*Your instructions*: Leaving out all pictures, copy the lines below exactly, from the line with "You are a computer-use agent." to the last line, both ends included.

(Beginning of Extracted material)

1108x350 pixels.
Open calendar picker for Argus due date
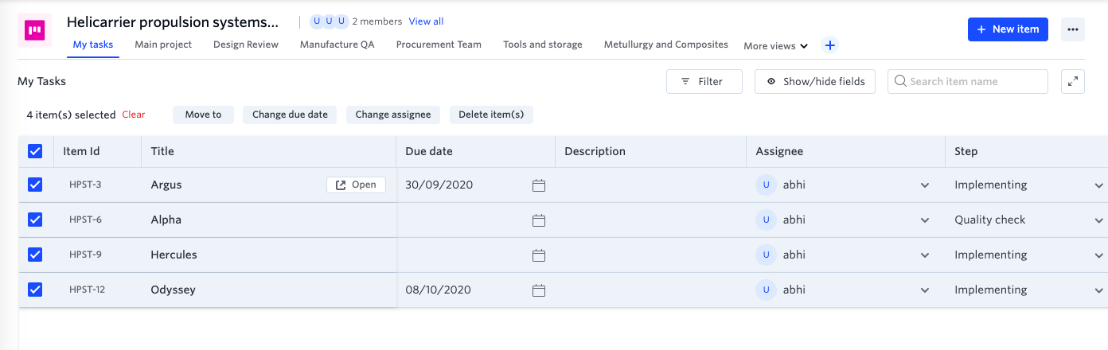[539, 185]
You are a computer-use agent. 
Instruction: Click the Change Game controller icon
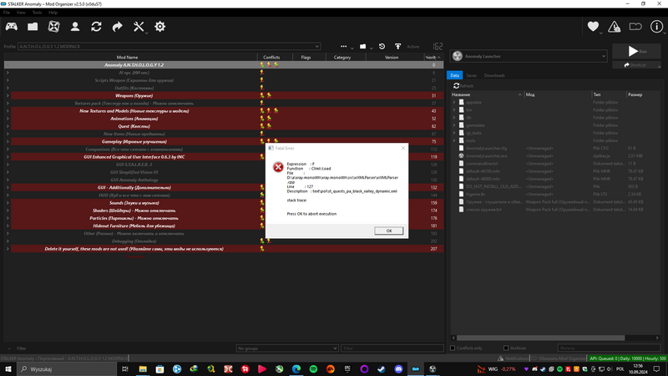pyautogui.click(x=13, y=28)
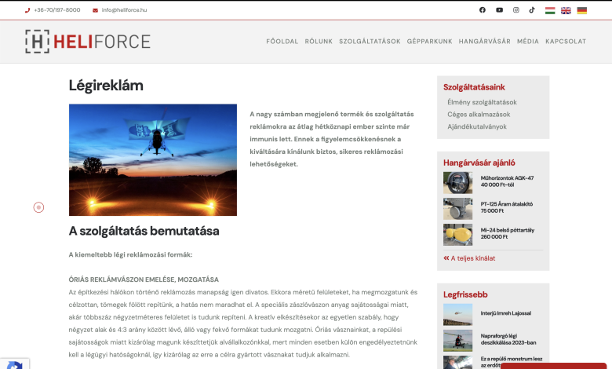The width and height of the screenshot is (612, 369).
Task: Navigate to Kapcsolat page
Action: pos(566,42)
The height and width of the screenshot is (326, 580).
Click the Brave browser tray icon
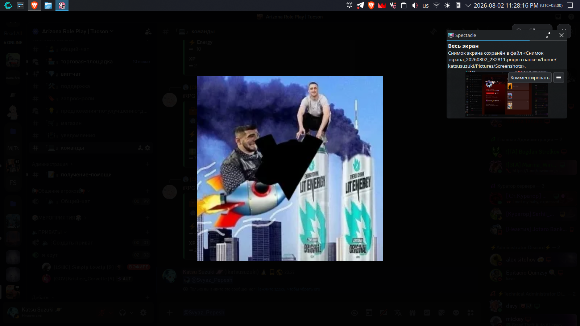371,5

(End of Extracted material)

*Solved problem*:
You are a computer-use agent. 
Instruction: Click the Change Game controller icon
pyautogui.click(x=13, y=28)
The width and height of the screenshot is (612, 369).
Task: Navigate to Kapcsolat page
Action: pos(566,42)
The height and width of the screenshot is (326, 580).
Click the Brave browser tray icon
371,5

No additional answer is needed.